_Task statement:_ Transcribe exactly the lines that fall between the one holding "The width and" and the one holding "The image size is (255, 169).", inclusive, from the entries below.

_Task material:_
= Beginning of Section =

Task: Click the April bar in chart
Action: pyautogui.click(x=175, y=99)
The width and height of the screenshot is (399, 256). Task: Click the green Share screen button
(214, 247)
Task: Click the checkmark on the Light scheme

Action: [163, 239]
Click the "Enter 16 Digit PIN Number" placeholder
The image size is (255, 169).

= End of Section =
= Beginning of Section =

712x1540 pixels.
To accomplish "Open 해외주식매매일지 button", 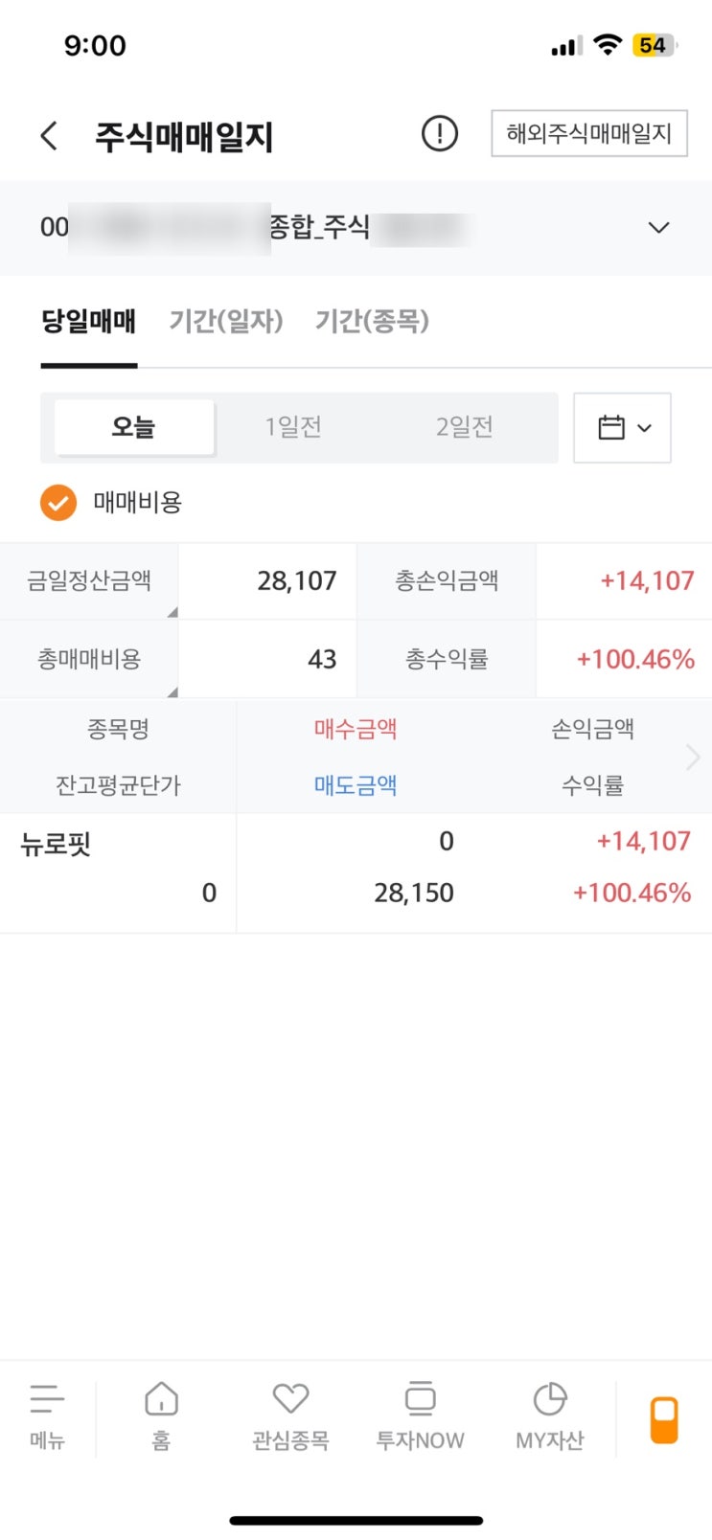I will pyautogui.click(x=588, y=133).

= End of Section =

_Exercise result:_
The width and height of the screenshot is (399, 256). Task: Click the green Share screen button
(214, 247)
Task: Click the checkmark on the Light scheme

Action: [163, 239]
Click the "Enter 16 Digit PIN Number" placeholder
The image size is (255, 169).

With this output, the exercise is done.